According to Tyrrell, natural and organic is the way to go for body care: “Brands need to develop a strong natural/organic proposition and mix in a hero foodie (for example, vitamin C-enriched gac fruit or Kakadu plum) and other ‘superfoods’ or organic extracts to produce a new line of natural skin boosters – but nothing synthetic.”
One company taking major steps towards this is P&G, who has announced it will begin sharing all fragrance ingredients for products online by the end of 2019. P&G brands include the likes of SK-II, Oral-B, Head & Shoulders, Olay, Pantene Pro-V, and Herbal Essences.
Treating the body as you would your face
Nowadays it isn’t good enough to just look after your face and neck – the rest of your body is equally as important. Brands like The Body Shop, Arbonne, and freezeframe are creating masks, firming products and body scrubs that aim to work similarly to your favourite face products.

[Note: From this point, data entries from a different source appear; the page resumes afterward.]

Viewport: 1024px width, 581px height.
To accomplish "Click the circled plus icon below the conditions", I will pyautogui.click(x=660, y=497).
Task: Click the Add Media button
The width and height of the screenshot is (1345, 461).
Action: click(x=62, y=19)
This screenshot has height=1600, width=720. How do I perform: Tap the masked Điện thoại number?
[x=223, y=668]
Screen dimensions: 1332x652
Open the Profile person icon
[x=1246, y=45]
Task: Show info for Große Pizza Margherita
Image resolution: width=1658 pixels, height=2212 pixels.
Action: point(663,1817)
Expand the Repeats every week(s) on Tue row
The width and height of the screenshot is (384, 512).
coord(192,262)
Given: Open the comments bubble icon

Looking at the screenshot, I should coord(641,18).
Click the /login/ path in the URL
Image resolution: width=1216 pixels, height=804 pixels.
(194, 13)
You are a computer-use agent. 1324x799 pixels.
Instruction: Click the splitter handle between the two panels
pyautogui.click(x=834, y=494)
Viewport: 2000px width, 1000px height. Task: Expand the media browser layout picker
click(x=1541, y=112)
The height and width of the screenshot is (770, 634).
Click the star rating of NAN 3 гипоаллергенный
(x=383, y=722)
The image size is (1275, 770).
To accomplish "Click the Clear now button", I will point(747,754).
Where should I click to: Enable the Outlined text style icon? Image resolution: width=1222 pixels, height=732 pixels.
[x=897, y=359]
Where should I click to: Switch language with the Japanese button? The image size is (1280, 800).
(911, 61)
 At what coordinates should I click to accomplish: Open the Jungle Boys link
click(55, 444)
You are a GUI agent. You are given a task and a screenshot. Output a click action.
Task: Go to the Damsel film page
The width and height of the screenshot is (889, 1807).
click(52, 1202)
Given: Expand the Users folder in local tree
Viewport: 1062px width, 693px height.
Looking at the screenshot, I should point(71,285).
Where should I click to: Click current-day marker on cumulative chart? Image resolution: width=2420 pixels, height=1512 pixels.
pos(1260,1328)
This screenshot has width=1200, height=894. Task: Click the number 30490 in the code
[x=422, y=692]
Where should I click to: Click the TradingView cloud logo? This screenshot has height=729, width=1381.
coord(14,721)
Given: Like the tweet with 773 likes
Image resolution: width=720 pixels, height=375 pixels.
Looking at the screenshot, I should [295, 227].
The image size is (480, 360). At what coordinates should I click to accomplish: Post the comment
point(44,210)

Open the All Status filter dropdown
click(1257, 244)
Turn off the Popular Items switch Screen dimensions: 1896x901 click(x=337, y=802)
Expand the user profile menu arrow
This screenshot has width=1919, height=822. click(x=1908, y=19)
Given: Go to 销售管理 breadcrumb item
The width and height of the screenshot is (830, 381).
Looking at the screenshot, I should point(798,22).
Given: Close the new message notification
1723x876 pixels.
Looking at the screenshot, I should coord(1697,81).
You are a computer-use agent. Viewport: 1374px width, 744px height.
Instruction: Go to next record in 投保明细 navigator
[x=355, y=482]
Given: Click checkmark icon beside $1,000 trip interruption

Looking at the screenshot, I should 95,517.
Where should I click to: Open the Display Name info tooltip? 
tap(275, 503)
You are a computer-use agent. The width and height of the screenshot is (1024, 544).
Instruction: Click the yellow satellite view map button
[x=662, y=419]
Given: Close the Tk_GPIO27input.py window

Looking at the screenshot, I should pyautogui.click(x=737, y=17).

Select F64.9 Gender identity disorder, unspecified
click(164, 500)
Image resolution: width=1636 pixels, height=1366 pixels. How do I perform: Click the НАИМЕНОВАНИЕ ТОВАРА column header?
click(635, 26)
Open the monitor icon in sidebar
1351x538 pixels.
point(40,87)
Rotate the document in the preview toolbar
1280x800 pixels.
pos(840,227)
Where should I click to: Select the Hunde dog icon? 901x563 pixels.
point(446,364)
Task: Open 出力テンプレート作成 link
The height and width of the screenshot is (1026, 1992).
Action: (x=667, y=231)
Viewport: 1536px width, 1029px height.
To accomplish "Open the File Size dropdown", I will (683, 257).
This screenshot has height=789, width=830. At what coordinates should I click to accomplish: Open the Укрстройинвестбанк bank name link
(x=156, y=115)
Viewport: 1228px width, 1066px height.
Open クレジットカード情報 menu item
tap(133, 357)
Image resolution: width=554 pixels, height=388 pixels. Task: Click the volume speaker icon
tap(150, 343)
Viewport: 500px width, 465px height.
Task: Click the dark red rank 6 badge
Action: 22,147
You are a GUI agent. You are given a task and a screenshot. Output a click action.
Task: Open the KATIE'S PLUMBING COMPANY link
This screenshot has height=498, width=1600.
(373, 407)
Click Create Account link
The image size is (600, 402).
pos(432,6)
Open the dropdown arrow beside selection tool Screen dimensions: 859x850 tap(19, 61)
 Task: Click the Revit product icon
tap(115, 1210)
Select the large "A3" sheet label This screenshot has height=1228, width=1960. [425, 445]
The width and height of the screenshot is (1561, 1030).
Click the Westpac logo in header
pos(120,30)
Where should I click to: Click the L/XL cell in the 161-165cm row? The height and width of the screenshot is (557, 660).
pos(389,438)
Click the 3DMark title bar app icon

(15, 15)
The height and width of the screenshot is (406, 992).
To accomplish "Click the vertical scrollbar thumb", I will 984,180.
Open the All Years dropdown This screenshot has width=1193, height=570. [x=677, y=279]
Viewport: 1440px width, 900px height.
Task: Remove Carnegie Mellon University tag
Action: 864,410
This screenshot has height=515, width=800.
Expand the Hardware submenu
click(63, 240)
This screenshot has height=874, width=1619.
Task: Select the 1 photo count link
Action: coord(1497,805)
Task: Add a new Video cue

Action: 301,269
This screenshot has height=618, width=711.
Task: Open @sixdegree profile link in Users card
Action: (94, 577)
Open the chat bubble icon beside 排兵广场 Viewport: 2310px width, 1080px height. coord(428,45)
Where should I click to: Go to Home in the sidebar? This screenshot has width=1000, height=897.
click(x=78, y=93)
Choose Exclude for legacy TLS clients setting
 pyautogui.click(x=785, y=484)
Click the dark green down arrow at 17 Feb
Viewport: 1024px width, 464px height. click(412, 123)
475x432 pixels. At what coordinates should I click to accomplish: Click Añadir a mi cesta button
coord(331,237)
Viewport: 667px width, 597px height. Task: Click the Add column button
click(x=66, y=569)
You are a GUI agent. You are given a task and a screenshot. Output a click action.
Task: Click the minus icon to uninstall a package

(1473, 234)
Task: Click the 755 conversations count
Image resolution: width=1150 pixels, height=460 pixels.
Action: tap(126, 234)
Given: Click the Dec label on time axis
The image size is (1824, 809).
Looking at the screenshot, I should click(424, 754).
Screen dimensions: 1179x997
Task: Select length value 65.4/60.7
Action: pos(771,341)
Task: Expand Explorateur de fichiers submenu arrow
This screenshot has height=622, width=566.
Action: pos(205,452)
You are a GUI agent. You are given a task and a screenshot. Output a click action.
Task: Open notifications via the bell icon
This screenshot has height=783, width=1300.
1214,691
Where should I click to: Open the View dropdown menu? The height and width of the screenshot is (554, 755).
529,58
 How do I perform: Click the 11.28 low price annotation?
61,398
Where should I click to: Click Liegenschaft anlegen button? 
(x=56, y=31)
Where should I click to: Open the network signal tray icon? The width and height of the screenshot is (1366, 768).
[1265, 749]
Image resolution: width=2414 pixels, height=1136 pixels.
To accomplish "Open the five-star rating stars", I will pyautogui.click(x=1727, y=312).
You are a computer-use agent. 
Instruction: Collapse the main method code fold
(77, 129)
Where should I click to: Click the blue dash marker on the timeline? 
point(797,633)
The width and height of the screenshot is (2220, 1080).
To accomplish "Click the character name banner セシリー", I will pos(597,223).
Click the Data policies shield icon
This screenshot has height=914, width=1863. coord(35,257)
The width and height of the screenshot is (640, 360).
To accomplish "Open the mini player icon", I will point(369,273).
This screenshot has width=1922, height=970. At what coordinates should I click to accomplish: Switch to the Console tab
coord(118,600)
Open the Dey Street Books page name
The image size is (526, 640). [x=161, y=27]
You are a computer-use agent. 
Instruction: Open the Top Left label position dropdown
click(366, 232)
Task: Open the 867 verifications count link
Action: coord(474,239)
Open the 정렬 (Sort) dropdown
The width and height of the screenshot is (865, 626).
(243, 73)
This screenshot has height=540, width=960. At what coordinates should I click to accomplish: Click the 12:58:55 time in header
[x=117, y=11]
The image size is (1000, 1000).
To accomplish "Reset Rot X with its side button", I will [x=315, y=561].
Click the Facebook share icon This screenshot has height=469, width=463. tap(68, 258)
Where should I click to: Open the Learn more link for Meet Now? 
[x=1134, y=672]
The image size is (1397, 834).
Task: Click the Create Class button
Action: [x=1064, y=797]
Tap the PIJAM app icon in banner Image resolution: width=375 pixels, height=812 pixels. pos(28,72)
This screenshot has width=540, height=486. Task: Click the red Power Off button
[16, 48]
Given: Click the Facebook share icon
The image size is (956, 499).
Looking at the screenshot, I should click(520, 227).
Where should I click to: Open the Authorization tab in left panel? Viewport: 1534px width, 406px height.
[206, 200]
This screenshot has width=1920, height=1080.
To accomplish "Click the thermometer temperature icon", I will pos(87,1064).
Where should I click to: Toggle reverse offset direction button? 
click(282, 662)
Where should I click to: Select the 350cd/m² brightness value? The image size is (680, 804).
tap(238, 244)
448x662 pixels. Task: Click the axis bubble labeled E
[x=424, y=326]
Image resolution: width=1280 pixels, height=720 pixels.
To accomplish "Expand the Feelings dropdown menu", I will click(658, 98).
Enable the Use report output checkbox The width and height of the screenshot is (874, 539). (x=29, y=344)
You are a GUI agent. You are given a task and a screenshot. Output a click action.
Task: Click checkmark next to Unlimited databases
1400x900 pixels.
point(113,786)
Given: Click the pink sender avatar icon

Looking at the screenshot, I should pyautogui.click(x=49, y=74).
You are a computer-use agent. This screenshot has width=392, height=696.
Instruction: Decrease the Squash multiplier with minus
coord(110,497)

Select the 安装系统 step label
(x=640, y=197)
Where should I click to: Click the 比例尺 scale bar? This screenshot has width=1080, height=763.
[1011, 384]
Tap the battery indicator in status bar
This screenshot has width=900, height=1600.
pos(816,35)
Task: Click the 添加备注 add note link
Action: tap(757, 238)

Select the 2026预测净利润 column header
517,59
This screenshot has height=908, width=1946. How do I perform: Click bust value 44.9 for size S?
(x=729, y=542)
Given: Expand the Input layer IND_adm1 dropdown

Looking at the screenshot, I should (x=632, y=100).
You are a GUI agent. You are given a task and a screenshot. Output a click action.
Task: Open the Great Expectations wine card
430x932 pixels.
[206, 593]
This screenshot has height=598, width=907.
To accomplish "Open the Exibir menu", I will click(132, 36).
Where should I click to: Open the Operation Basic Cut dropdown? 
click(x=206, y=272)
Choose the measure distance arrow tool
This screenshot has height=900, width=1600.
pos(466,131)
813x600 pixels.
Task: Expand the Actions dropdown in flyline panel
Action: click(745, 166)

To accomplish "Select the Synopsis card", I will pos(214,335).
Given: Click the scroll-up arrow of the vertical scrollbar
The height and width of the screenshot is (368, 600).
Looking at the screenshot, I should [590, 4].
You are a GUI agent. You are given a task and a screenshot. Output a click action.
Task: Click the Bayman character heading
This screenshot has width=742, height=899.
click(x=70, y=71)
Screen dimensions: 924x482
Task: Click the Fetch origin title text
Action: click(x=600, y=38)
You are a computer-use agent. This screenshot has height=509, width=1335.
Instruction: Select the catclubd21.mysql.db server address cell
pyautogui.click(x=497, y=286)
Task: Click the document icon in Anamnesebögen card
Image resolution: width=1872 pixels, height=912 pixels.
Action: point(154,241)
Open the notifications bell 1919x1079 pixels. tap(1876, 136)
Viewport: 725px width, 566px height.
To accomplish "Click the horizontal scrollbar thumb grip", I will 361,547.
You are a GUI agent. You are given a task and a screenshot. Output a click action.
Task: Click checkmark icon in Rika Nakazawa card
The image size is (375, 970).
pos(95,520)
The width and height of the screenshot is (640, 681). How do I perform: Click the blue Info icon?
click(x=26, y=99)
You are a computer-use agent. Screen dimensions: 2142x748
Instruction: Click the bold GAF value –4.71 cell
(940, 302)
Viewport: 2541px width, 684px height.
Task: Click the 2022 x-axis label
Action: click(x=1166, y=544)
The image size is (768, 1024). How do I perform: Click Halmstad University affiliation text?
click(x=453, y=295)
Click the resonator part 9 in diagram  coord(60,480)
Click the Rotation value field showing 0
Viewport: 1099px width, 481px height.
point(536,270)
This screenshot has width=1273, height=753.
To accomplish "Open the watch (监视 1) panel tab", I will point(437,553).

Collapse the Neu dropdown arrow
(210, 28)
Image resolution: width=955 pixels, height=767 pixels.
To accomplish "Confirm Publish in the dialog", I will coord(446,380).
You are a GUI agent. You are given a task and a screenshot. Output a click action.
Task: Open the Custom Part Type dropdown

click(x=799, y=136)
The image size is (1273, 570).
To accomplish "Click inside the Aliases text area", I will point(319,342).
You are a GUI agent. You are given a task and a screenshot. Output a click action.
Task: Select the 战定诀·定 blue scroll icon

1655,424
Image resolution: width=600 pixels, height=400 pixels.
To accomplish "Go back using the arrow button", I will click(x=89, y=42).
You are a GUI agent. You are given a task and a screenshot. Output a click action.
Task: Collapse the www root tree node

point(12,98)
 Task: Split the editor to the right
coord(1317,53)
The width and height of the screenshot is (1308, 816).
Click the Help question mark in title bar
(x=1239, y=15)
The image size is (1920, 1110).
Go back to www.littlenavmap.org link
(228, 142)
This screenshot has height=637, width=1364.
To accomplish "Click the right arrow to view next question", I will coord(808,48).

Firming products specifically are having a moment, with anti-cellulite and firming body care products making up 14.6 per cent of the total global body care spend, according to Mintel.
As Ella Baché’s NSW state educator Hayley Fahd notes: “The neck and decollete are the first places to show signs of ageing as they come into daily contact with harsh environmental factors such as pollutants and sun damage. Nourishing body exfoliators and firming masks for the decollate are body care trends that we’ve definitely noticed trending in Australia.”
Renewed push for suncare
As people realise the life-threatening impacts of UVA and UVB rays on their bodies, the sales of suncare products are skyrocketing.
In a recent report from GlobalData analysing innovation trends and opportunities in the Asia Pacific sun care market, it was found that Millennials’ concern about sun damage and the negative impact it can have on their appearance is making them interested in buying more sun protection products more often.
When comparing the attitude of Millennials with older generations’ concerns about sun damage, the research found that 81 per cent of Millennials expressed concern over sun damage, compared to 74 per cent of over-35s.
GlobalData associate analyst Matthew Perry explains: “While the negative health impacts of sun damage are well understood in Asia Pacific, and have been for many years now, another key driver for sun care solutions has been the growing acceptance of sun exposure as an accelerator to the aging process and cause of appearance-related damage.”
Perry continues: “In addition to its health-related purpose, sun protection now serves a cosmetic function, becoming an integral part of daily beauty regimes, especially among younger consumers who are now increasingly appearance-conscious due to social media.”
Fahd reiterated Perry’s claims, saying: “Everyday body sunscreens will be a big focus this year as women are becoming increasingly aware of the anti-ageing power of SPF.”
The quest for securing a perfect body without entering the operating theatre is a long-held mission by many consumers and the likes of mesoestetic and freezeframe are developing treatments to cater to those who want the results without the downtime.
Recently, mesoestetic launched ‘Genesis’ – a machine designed to target any area you wish to change with an intelligent fusion of four technologies the brand has dubbed SmartDrivityTM. It offers painless, non-invasive treatments with scientifically proven, visible results from the very first session.
Similar to this, Fahd mentions Endermology – a machine that uses vibrations to smooth out fatty deposits, and is amazing for targeting cellulite and body dimples. For other treatments, OMNILUX™ is a non-invasive, safe, light therapy treatment used extensively by dermatologists and plastic surgeons worldwide. Finally, HYPOXI is a low impact, low intensity exercise method that combines movement with vacuum compression technology to help reduce stubborn fat and cellulite from the hips, bottom, tummy and thighs.